▸ LISTED RECORDS:
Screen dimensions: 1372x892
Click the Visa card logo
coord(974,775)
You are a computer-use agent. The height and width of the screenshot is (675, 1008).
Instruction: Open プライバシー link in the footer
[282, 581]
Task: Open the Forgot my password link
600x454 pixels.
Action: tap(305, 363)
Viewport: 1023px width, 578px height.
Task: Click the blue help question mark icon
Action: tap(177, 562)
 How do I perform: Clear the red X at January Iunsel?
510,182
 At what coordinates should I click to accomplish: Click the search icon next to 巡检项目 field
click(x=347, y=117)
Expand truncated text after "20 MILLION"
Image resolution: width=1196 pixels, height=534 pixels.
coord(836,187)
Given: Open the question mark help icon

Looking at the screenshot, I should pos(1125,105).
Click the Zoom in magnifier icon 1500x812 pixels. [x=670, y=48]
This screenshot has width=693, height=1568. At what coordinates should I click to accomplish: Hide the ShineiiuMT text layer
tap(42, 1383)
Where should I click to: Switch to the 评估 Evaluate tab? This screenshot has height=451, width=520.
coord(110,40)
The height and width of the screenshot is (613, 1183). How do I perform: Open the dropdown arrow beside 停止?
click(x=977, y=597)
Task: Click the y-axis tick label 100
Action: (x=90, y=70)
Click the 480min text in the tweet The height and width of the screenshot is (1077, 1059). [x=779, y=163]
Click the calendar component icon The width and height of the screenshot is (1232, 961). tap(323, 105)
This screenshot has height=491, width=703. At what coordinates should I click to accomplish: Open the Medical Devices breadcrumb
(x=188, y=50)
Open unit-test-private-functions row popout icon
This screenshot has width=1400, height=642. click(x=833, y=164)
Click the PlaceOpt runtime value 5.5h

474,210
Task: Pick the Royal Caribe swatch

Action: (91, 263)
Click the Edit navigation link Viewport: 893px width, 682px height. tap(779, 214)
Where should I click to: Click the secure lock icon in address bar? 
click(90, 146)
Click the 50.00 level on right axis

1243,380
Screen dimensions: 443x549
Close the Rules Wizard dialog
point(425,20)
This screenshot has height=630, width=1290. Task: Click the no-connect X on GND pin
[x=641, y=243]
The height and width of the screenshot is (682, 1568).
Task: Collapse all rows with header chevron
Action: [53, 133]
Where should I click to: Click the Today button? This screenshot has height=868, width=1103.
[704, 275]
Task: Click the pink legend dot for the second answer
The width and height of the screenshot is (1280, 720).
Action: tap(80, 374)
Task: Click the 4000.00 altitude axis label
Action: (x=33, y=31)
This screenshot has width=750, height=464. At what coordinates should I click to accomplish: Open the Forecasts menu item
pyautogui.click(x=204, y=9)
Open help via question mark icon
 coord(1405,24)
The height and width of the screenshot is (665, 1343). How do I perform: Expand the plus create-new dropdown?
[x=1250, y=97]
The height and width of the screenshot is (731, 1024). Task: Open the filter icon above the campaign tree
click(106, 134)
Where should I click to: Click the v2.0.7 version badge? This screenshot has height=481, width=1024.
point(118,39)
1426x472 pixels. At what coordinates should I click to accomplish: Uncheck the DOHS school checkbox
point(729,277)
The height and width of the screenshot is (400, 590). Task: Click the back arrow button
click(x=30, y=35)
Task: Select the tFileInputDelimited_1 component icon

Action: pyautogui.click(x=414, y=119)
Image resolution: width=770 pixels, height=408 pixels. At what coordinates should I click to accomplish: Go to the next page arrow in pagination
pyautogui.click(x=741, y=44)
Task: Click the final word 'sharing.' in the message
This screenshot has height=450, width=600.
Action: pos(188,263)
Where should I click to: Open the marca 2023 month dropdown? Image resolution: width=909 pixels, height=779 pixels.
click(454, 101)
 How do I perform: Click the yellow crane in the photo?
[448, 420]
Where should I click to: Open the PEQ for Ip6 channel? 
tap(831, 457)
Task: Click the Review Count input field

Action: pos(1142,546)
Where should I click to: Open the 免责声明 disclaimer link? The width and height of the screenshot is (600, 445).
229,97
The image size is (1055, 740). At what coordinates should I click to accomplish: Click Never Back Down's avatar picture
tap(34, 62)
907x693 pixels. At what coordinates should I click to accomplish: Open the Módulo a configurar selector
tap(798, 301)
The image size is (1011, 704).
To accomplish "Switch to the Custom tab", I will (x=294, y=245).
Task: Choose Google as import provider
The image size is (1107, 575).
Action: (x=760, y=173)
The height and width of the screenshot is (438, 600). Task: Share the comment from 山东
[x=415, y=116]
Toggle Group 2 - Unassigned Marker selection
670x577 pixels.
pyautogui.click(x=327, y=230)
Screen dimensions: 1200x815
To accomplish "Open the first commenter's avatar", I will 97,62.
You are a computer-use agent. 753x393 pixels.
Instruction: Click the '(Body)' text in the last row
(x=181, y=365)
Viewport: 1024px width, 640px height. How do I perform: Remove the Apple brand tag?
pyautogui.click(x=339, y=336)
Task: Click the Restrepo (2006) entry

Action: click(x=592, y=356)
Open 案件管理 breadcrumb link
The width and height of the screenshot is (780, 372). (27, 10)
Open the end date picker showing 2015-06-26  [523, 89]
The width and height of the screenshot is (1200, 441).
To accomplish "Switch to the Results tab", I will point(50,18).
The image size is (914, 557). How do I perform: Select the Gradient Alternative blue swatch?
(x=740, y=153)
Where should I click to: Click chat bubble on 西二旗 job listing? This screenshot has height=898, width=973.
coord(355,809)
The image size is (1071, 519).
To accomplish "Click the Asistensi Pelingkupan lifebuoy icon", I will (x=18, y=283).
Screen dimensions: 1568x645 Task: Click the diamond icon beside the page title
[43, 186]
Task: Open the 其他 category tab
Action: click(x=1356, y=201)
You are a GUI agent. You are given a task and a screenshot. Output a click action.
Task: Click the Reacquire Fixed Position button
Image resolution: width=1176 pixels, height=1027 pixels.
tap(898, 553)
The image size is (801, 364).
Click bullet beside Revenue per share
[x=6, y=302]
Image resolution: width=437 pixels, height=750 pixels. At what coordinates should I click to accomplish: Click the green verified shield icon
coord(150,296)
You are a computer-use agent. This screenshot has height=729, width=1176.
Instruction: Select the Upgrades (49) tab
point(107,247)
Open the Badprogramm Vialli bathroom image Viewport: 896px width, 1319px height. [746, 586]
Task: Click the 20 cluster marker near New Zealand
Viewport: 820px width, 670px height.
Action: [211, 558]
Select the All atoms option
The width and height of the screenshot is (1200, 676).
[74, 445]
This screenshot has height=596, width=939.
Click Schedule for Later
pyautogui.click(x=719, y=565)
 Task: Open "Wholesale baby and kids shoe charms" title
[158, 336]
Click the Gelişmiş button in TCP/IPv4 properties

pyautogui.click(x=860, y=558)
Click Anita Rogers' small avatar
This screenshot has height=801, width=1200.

▸ PROMPT: In the material above, how many lines include the word "computer"? State that number alone.

▸ TASK RESPONSE: 3